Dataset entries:
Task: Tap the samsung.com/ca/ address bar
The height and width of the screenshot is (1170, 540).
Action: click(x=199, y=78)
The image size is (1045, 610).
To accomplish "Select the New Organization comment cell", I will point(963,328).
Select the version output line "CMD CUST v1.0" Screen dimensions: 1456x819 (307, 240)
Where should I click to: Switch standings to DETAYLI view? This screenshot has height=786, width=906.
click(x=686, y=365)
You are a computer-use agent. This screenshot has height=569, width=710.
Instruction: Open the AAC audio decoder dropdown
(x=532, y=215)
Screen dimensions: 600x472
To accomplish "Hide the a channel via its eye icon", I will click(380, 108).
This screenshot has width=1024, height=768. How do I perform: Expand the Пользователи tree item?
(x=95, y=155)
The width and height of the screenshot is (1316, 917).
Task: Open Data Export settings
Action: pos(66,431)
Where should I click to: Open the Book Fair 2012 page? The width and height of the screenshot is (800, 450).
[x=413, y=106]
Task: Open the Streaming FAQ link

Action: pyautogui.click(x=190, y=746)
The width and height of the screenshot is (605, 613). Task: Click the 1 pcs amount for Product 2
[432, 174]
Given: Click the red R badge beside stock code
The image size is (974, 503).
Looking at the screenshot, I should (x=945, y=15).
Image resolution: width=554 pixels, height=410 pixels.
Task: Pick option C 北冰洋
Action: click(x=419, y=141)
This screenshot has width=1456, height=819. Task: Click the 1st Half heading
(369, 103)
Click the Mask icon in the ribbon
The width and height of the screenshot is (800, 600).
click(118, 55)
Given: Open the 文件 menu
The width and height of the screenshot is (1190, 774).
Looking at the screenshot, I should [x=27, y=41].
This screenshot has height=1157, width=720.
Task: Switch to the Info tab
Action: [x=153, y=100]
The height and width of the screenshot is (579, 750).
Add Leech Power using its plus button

**Work to be completed:** Scan the data above for the word "accomplish" and report every line where it is found.

**Your solution:**
To accomplish "Select the New Organization comment cell", I will point(963,328).
To accomplish "Hide the a channel via its eye icon", I will click(380, 108).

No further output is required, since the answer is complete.